_EXTRACTED RECORDS_
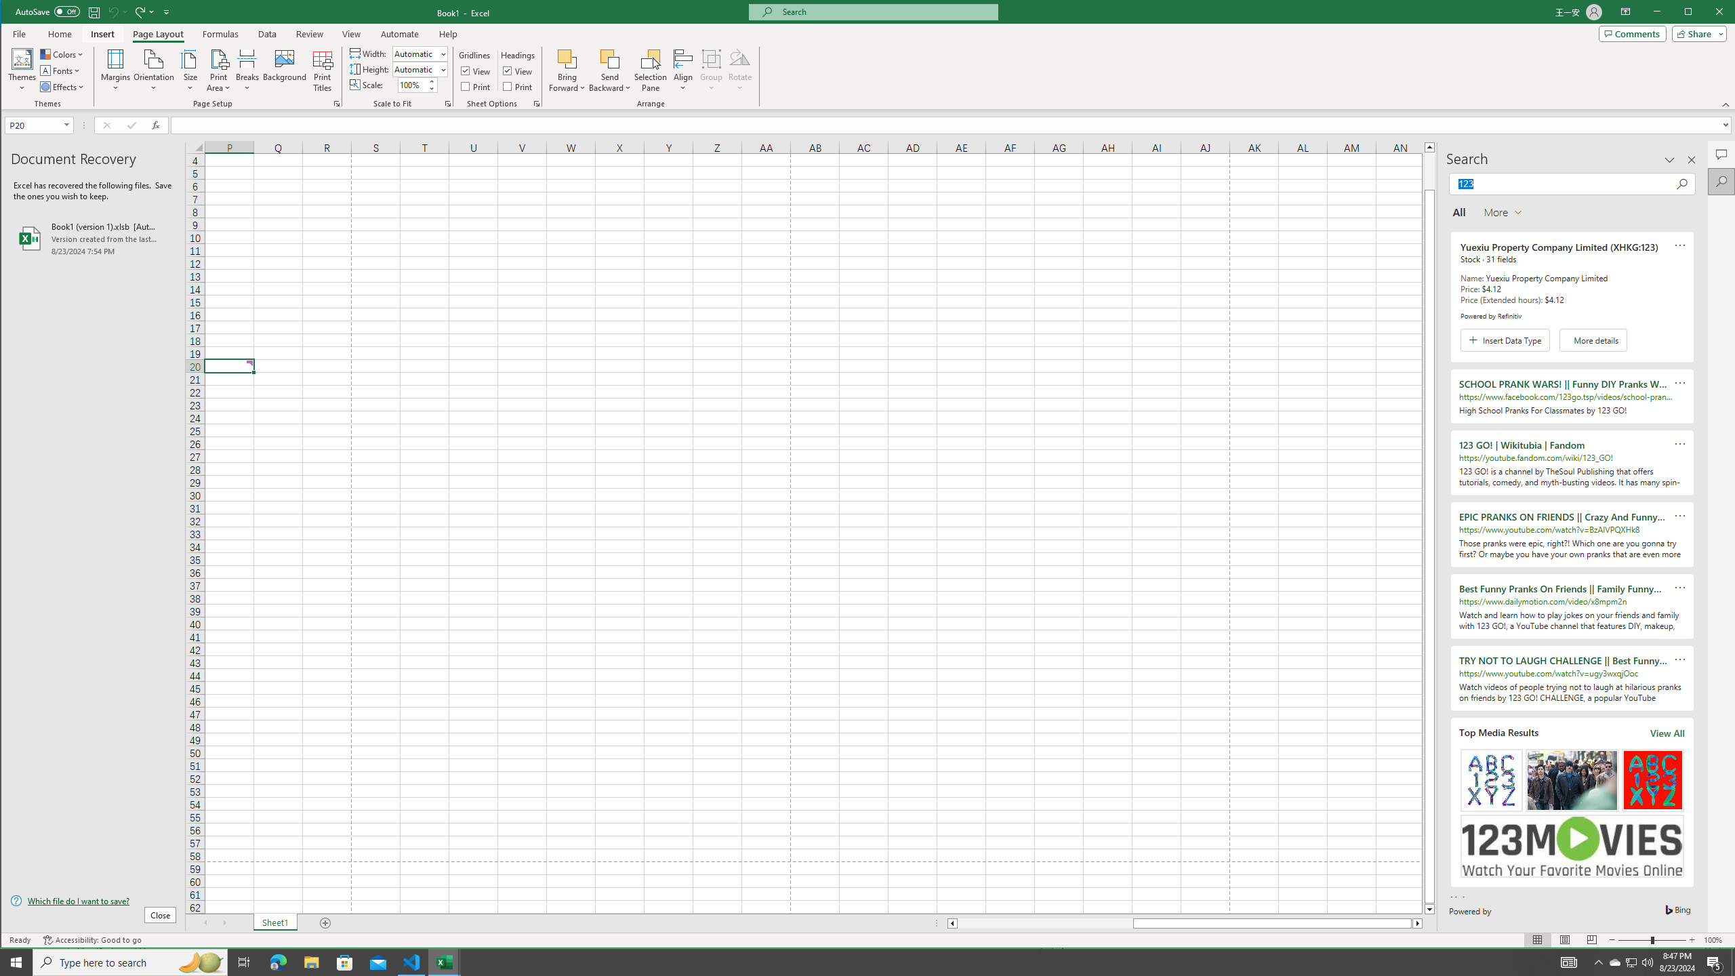  Describe the element at coordinates (345, 961) in the screenshot. I see `'Microsoft Store'` at that location.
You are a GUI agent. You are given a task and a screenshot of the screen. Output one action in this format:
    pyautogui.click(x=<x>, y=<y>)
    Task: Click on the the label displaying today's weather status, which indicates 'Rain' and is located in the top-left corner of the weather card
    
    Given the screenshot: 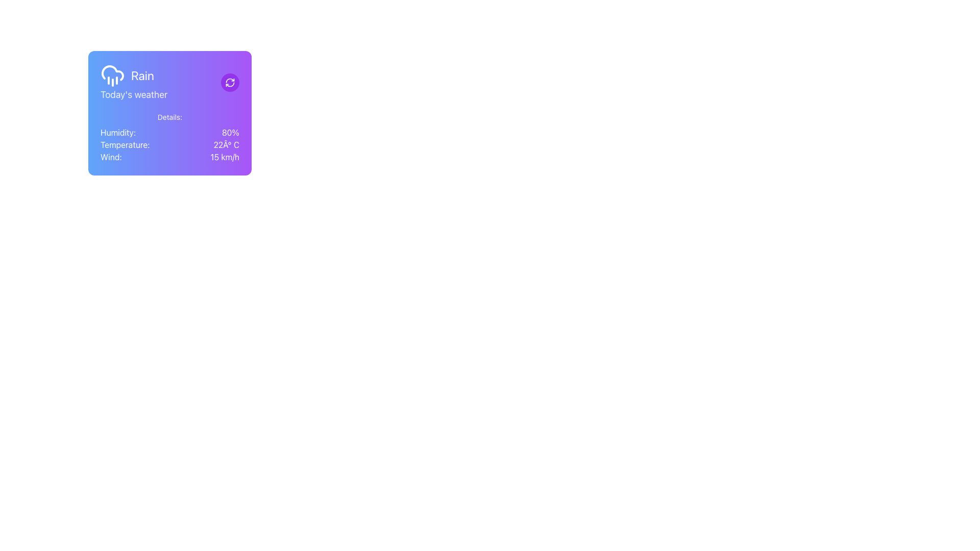 What is the action you would take?
    pyautogui.click(x=133, y=82)
    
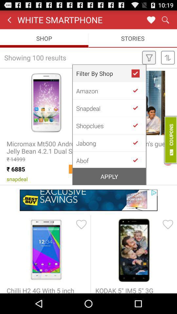 Image resolution: width=177 pixels, height=314 pixels. I want to click on turn on filter by shop, so click(138, 73).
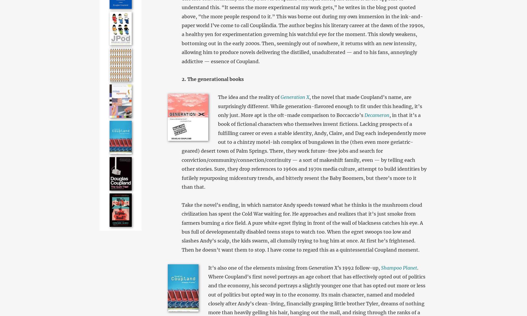 The image size is (527, 316). Describe the element at coordinates (308, 267) in the screenshot. I see `'Generation X’'` at that location.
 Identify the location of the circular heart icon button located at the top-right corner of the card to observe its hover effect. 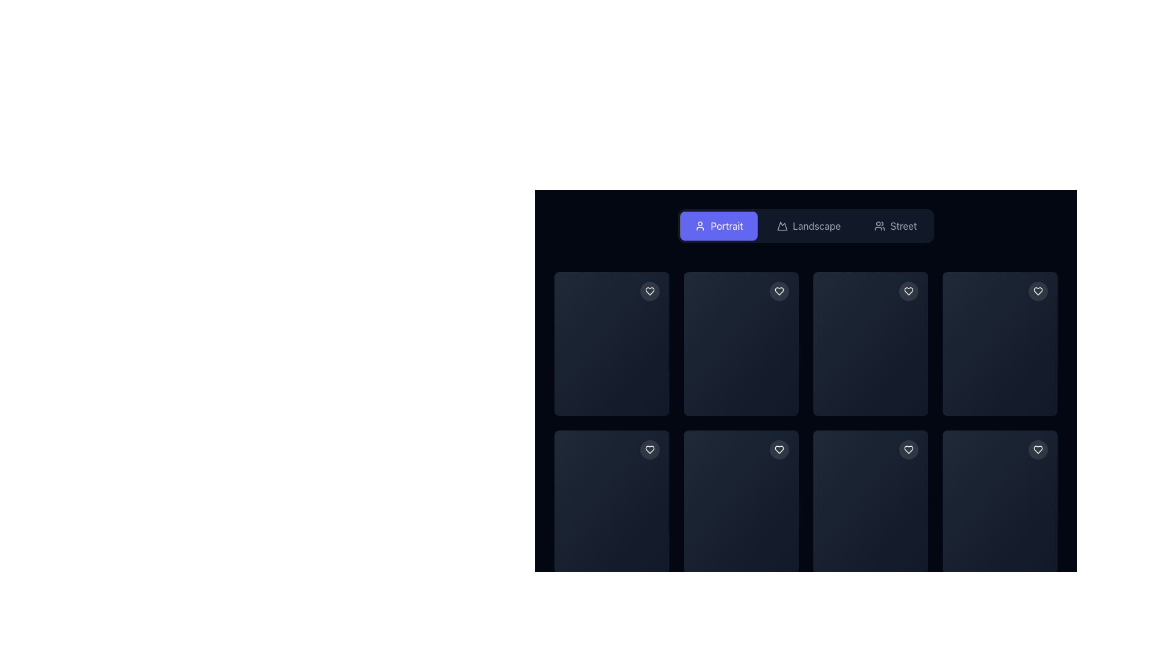
(780, 292).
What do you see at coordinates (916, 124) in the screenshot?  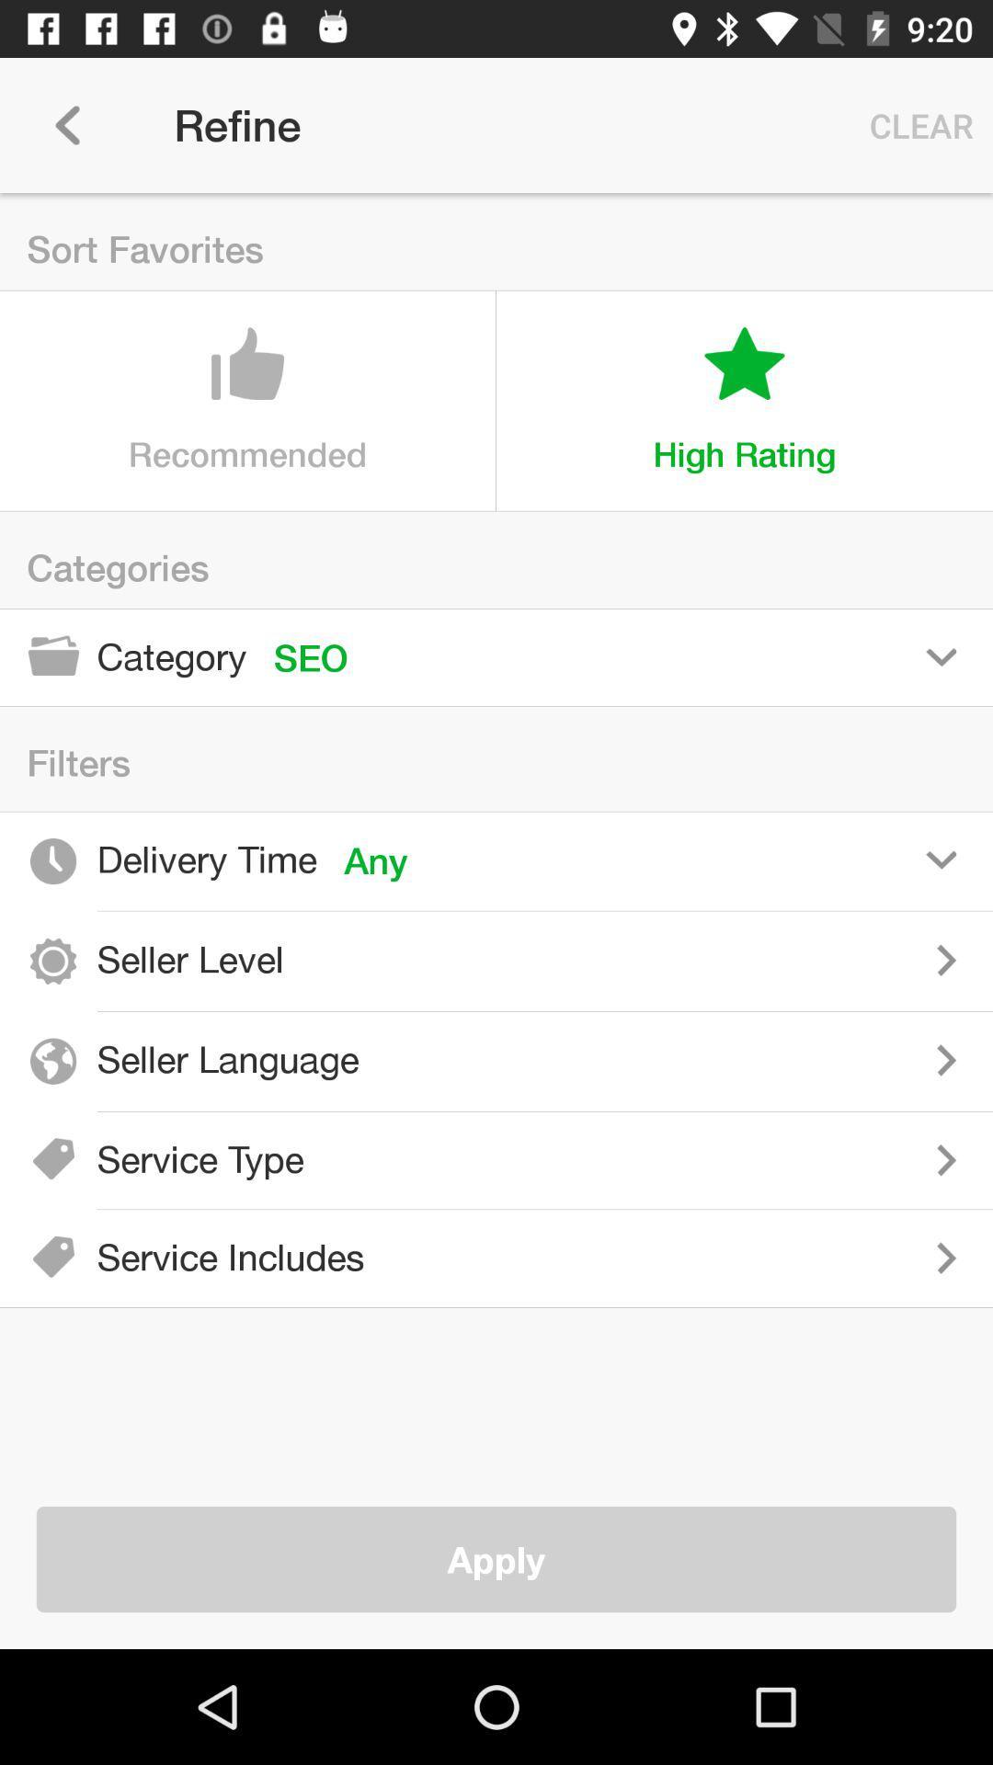 I see `the icon to the right of refine icon` at bounding box center [916, 124].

_DIRECTION_
Recast everything in the items from the line containing "Identify the location" down to the line containing "(780, 292)." as a JSON list of strings, one string per line, with blank lines left out. Leave the pictures out of your answer.

_RESPONSE BELOW_
[
  " Identify the location of the circular heart icon button located at the top-right corner of the card to observe its hover effect. ",
  "(780, 292)."
]